If you have been in cybersecurity for some time you already know that dealing with user input sucks, but if you happen to have been in the web appsec space long enough you’ve come to fear file upload. I used to blindly trust the MIME type verification and stick to the recommendation that once you have have an allow-list of trusted MIME types you’re good to go.
But I could have never been more wrong. Also, apparently I don’t know how to read because I just ignored what OWASP had to say.
MIME (a.k.a Multipurpose Internet Mail Extension) is used to determine the format of a file (or any stream of bytes for that matter). Whenever you see something like application/pdf
you’re staring at a MIMEtype and it is used to indicate a type/subtype
format.
Types can be either discrete or multipart. Discrete types are absolute types of data, such as a single text, audio or image file. Multipart types, as the name implies, are types of data that are broken into pieces.
Multipart types can have their own MIME types, with each piece of data (or file) having their own type and name. Whenever we have a form with a file upload it means that we expect a multipart/form-data
kind of media. Why is that, you might ask and it is, as W3 themselves said, application/x-www-form-urlenconded
is kinda crap dealing with large quantities of binary data or any non-ASCII characters. Thus multipart/form-data
was born.
RFC 2183 states:
“multipart/form-data” contains a series of parts. Each part is expected to contain a content-disposition header [RFC 2183] where the disposition type is “form-data”, and where the disposition contains an (additional) parameter of “name”, where the value of that parameter is the original field name in the form.
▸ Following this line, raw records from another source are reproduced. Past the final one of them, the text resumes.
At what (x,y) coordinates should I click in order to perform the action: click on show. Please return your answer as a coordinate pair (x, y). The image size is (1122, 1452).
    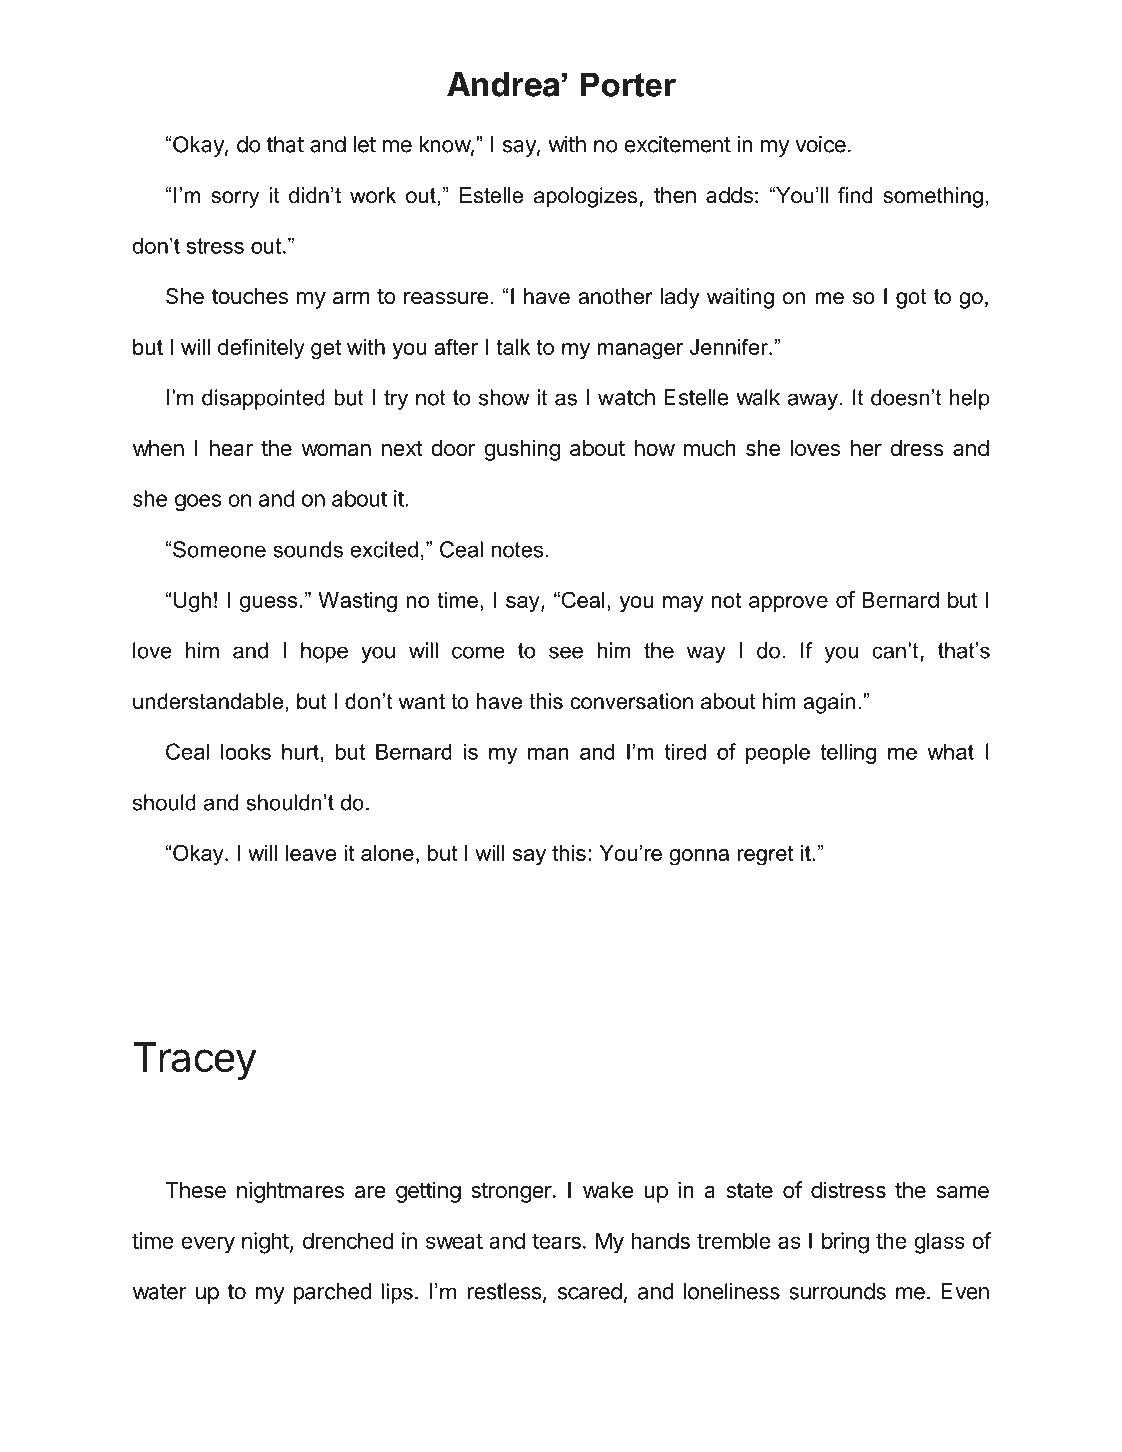
    Looking at the image, I should click on (504, 397).
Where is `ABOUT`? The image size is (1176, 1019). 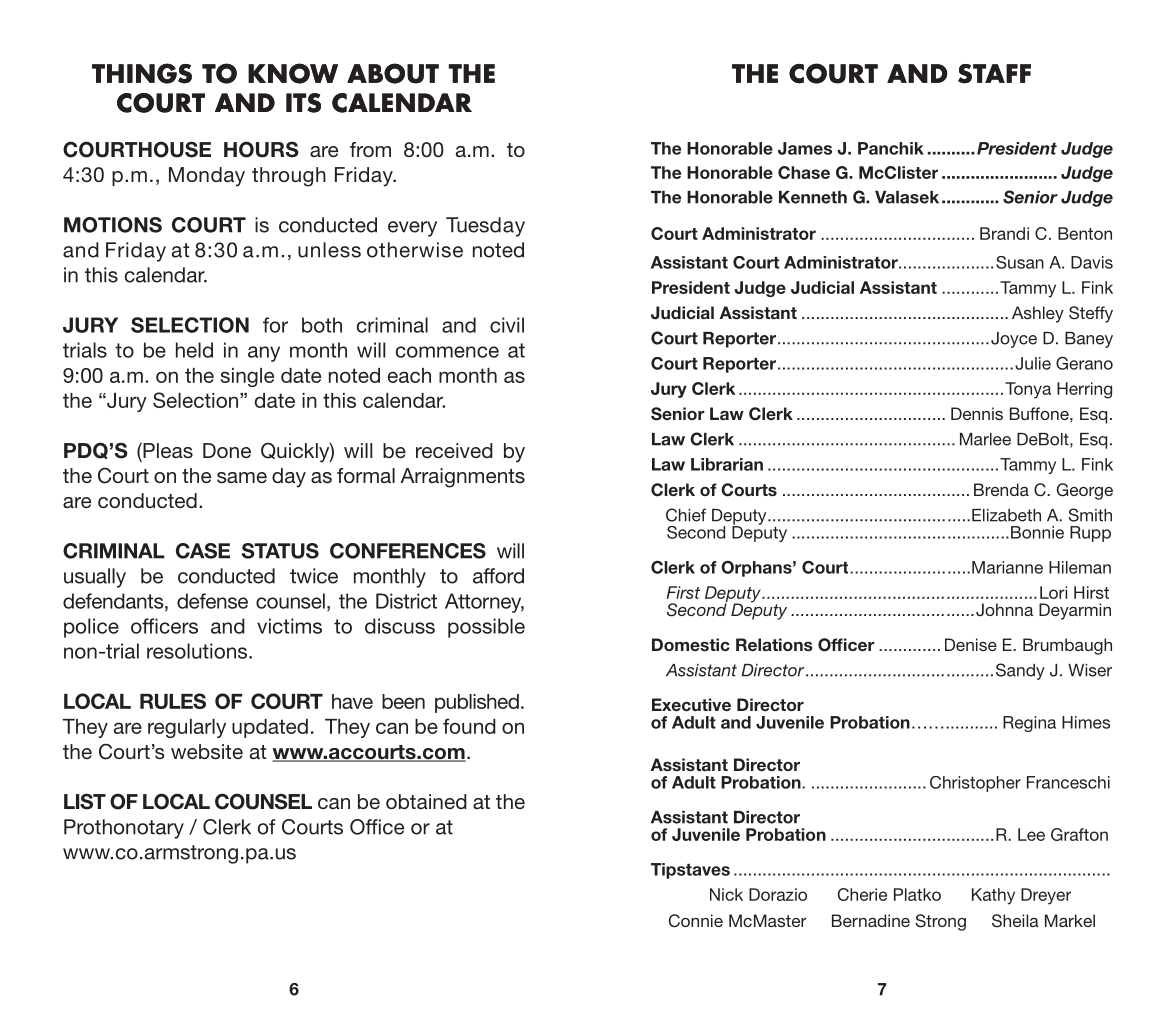 ABOUT is located at coordinates (393, 73).
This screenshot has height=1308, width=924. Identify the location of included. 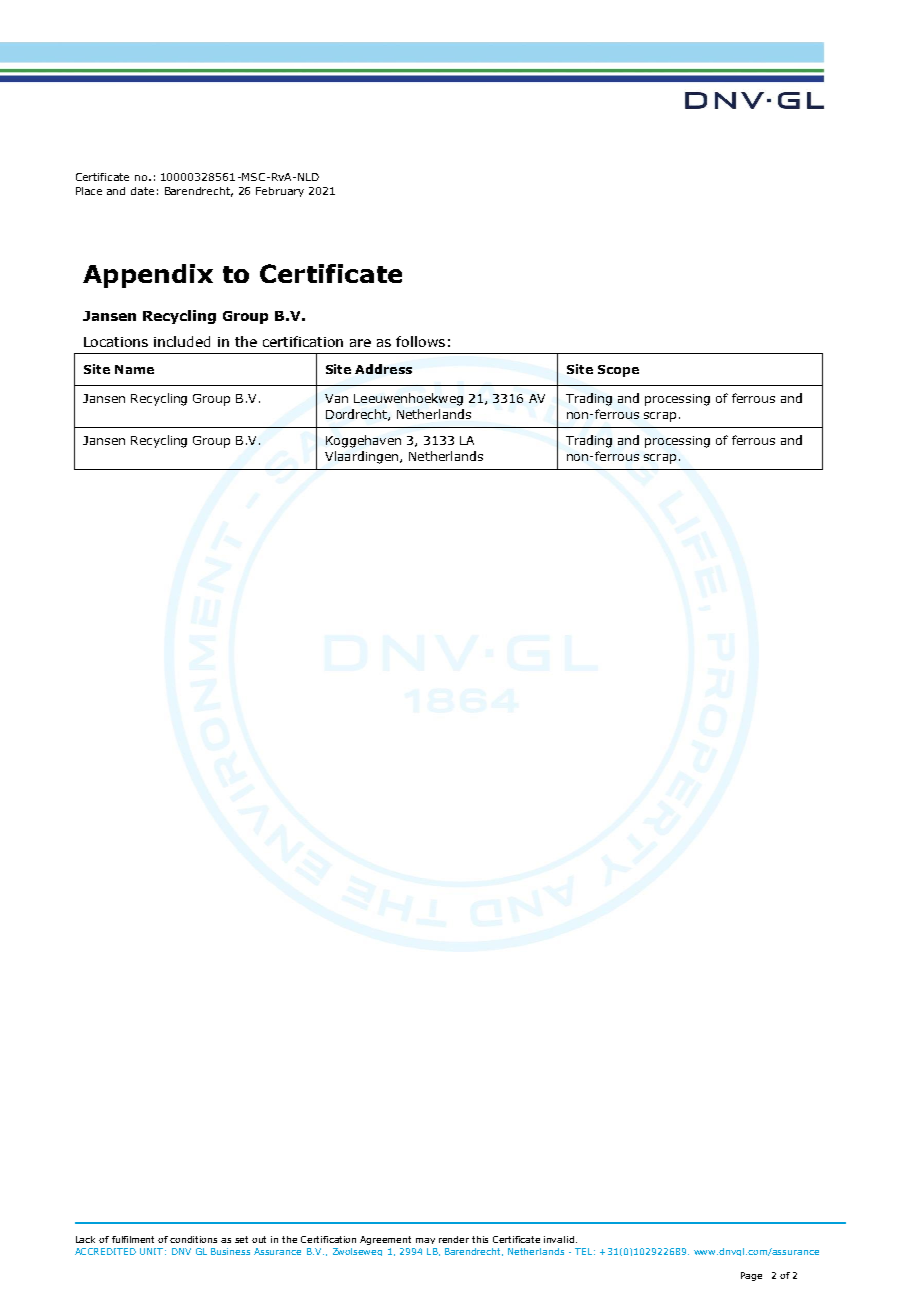
(182, 341).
To understand how MIME types actually work I wrote the most basic upload application with the most non sensical in-line CSS because I still don’t understand how stylesheets work. I wrote it with NextJS and in this application I’ll have just a simple form.
This form will take a file upload and redirect to the API endpoint. This endpoint which we’ll call /upload-mime
contains a file validation logic to check if the file is a PDF file or not. If we determine that it is in fact a PDF file, we want to save it in a path otherwise I want this application to shame the user for trying to bypass it.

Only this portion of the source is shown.